El Casco Histórico de La Habana Vieja alberga a una nueva clase de músico, asalariado de la propina: el sopero.
por JOSé HUGO FERNáNDEZ, La Habana Parte 1 / 2
Bodeguita del Medio
Bodeguita del Medio, La Habana Vieja

Igual que al loco de Eliot, a Carlos Terry le habría gustado hacer girar la rueda en la que él mismo gira. Pero vive en Cuba. "Y aquí —dice— el que se las da de redentor termina en la cruz". De modo que prefirió decantarse por el oficio de "sopero".

Ahora pasa las noches en el Bar Monserrate, tocando el bajo con Sangre Caliente, un septeto de son-timba que arma demasiado ruido para su gusto, pero que mal que bien le ayuda a ganarse los frijoles.

Su caso es uno entre el montón. Aun cuando Carlos ponga empeño en situarse detrás de la barrera: "No soy un metecabeza, mucho menos un payaso de los turistas. Trabajo en esto porque es lo único que tengo a mano, pero no me agrada ser confundido. Soy músico de academia, he tocado en muy buenas agrupaciones.

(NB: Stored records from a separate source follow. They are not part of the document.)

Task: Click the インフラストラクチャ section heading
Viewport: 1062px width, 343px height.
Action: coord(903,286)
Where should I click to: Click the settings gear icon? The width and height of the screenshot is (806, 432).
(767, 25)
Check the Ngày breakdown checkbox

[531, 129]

Soperos hay, sí, muchos, demasiados, pero ser un verdadero artista es otra cosa".

Precisiones cáusticas a un lado, lo cierto es que hoy por hoy los soperos hacen ola en la Isla, y de manera muy particular en los establecimientos que comercializan en dólares dentro del Casco Histórico de La Habana Vieja. No queda allí cafetería, bar, restaurante, hotel, en los que no se les vea integrando agrupaciones musicales de diverso tipo, desde engolados tríos al estilo Taicuba hasta conjuntos soneros por lo general clase Z, que repiten, todos, el mismo repertorio. Estos músicos no cobran un salario por su labor. Dependen de las propinas que les deja caer el turista, razón por la cual suele afirmarse entre ellos mismos que tocan sólo para costear la sopa. De ahí lo de soperos.

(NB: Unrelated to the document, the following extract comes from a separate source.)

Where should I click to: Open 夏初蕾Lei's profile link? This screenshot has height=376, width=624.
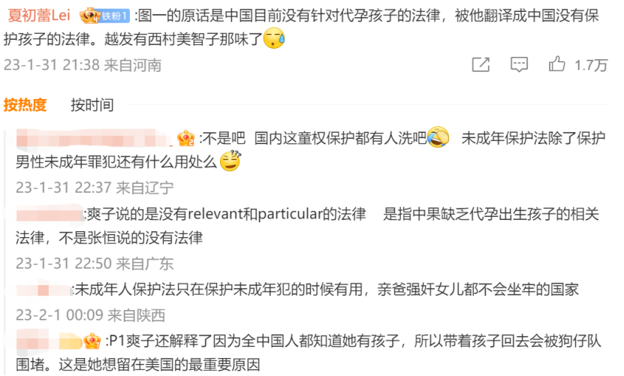[39, 16]
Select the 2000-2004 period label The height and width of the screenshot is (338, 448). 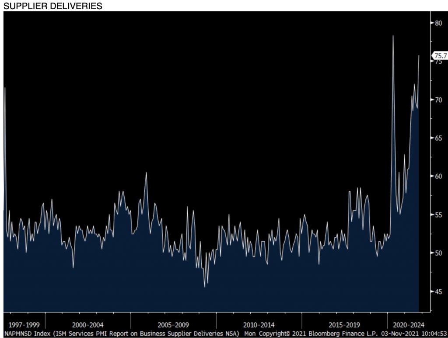(x=88, y=325)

Versión moderna de aquel infeliz, mitad vagabundo mitad genio incomprendido, que otrora fue presencia común en las cantinas o en los vehículos del transporte público de la capital, el sopero se define como producto neto de su tiempo y de su medio. Mientras el otro exhibía virtuosismo, mesura y era elegante, de correctos modales, buscando cautivar, o al menos sensibilizar, al auditorio, éste es confianzudo y aun cargante; parece haber asimilado mal aquello de que "el son es lo más sublime", así que no sólo lo interpreta como Dios pintó a Perico, sino que impone sus ruidos a partir del supuesto de que "se debiera morir quien por bueno no lo estime". Mientras el otro cerraba las actuaciones con un ruego que ha pasado a ser clásico del dicharacho popular —"Por favor, cooperen con el artista cubano"—, éste planta la gorra en la nariz de los consumidores y ahí la deja, impertinente, indiscreto, sin decir palabra, o acaso con palabras que, por su pedestre contenido y su tono, mejor le valdría no decir. De la misma manera que el otro se esforzaba por mantener una cierta distancia, mágica que no física, entre el arte y su destinatario, éste impone el tuteo y la chocarrería, exige ser atendido, compele a bailar a las mujeres aunque estén acompañadas, coquetea abiertamente con ellas, "lucha" la invitación a un trago, y todo sin dejar de menearse, mostrando el ombligo, haciendo un cliché más bien ridículo de eso que ahora llaman "la sabrosura del cubano".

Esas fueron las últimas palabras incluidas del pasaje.